** START PROVIDED PASSAGE **

Exploring socially distributed professional knowledge for coherent curriculum design

Lead Research Organisation: Loughborough University
Department Name: Mathematics Education Centre

Abstract

This proposal seeks to support and develop, in new directions, an existing relationship between researchers in mathematics education based at the Universities of Leicester, Nottingham and Tokyo Gakugei University. The intention is to explore the potential for future collaboration that builds on the expertise of the groups in their design research of learning materials to focus on the social co-construction of knowledge for curriculum coherence in mathematics.
Mathematics education research provides insight into a considerable range of issues important in teaching for effective learning of mathematics. Important in this regard, for example, are studies that explore knowledge for teaching, student understanding and learning, how teachers use, and students respond to, tasks and models of teaching for learning.

** END PROVIDED PASSAGE **

WRITTEN INSTRUCTION 1 :: Using the curriculum design abstract, state whether each of the following statements agrees with it. Answer yes or no for each, and quote the deciding words of the abstract. (a) The lead research organisation is Loughborough University. (b) The proposal concerns a relationship among researchers at the Universities of Leicester, Nottingham and Oxford. (c) The department named is the Mathematics Education Centre.

** START ROWS **

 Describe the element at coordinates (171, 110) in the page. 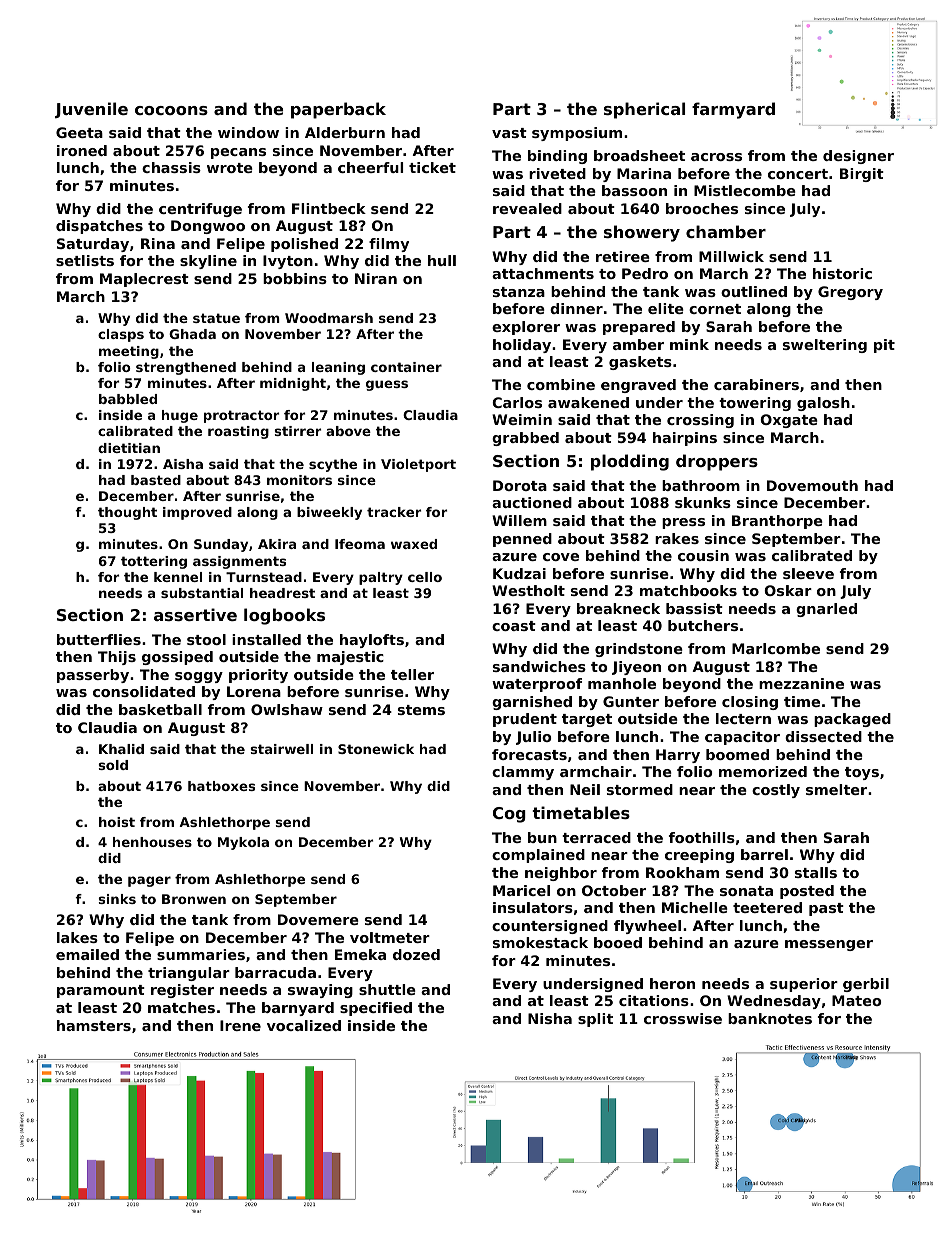

I see `cocoons` at that location.
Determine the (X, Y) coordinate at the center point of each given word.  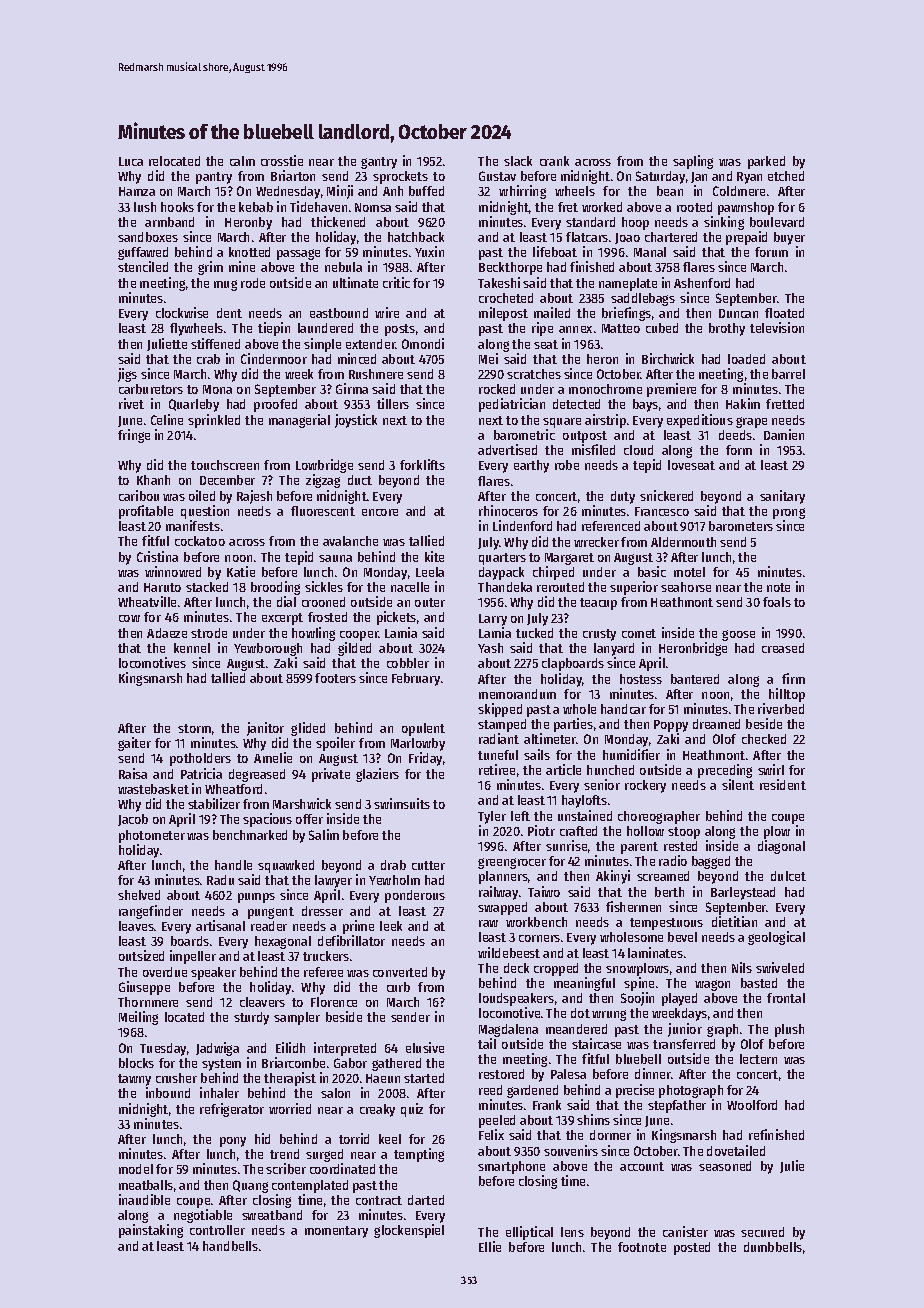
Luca (131, 161)
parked (766, 162)
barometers (741, 526)
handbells (230, 1246)
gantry (379, 163)
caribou (139, 495)
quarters (502, 559)
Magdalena (508, 1030)
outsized (141, 955)
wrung (609, 1015)
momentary (336, 1232)
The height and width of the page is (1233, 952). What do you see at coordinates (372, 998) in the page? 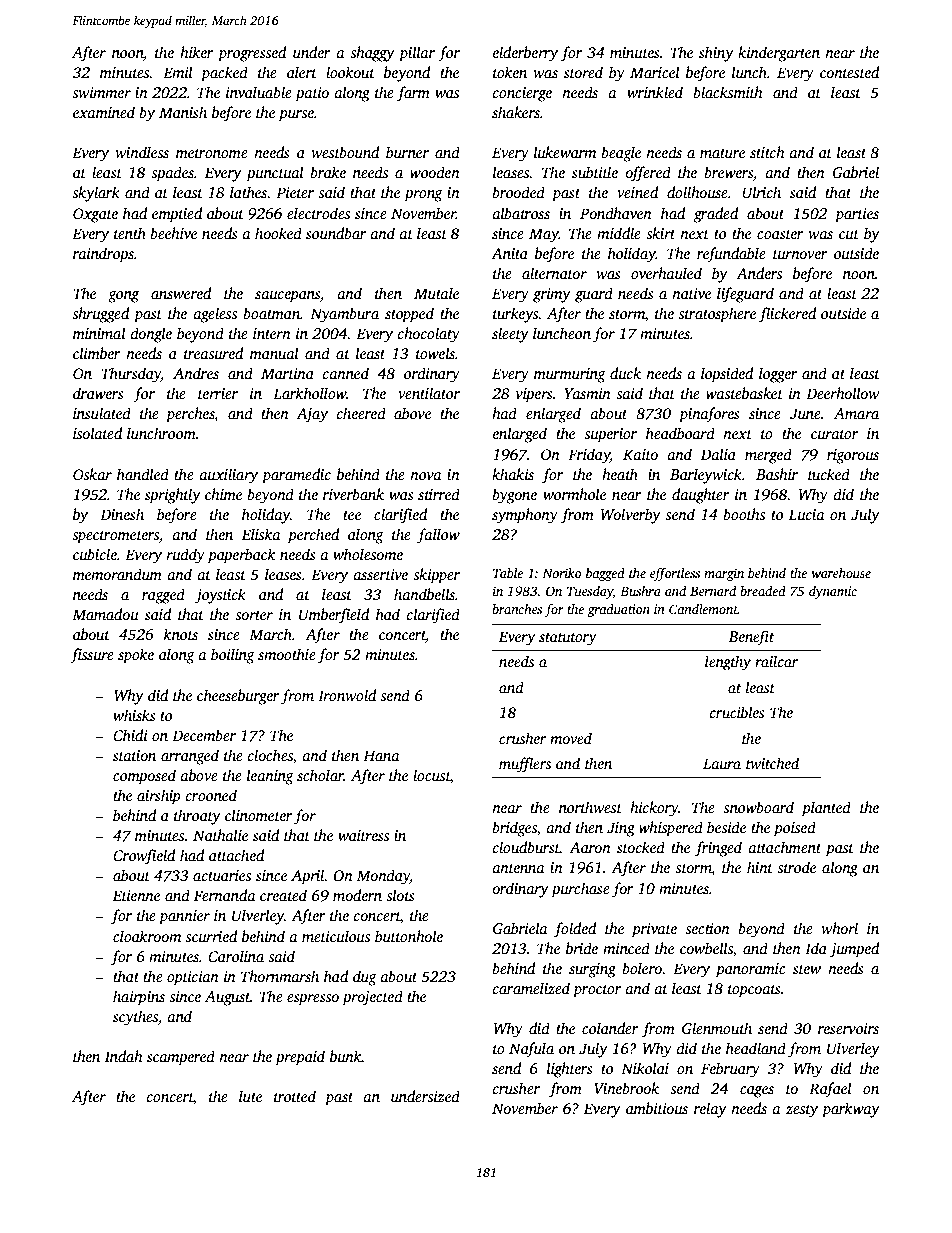
I see `projected` at bounding box center [372, 998].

** END ROWS **

WRITTEN INSTRUCTION 2 :: Update the entries starting with the line with "Magdalena (508, 1030)" and going on through the end of the entries, substituting "screenshot" for every "page" and keeping everything else unchanged. Omit the pictures from your answer.

WORKED SOLUTION 1 ::
(a) Yes: "Lead Research Organisation: Loughborough University"
(b) No: "the Universities of Leicester, Nottingham and Tokyo Gakugei University"
(c) Yes: "Department Name: Mathematics Education Centre"

WORKED SOLUTION 2 ::
Magdalena (508, 1030)
outsized (141, 955)
wrung (609, 1015)
momentary (336, 1232)
The height and width of the screenshot is (1233, 952). What do you see at coordinates (372, 998) in the screenshot? 
I see `projected` at bounding box center [372, 998].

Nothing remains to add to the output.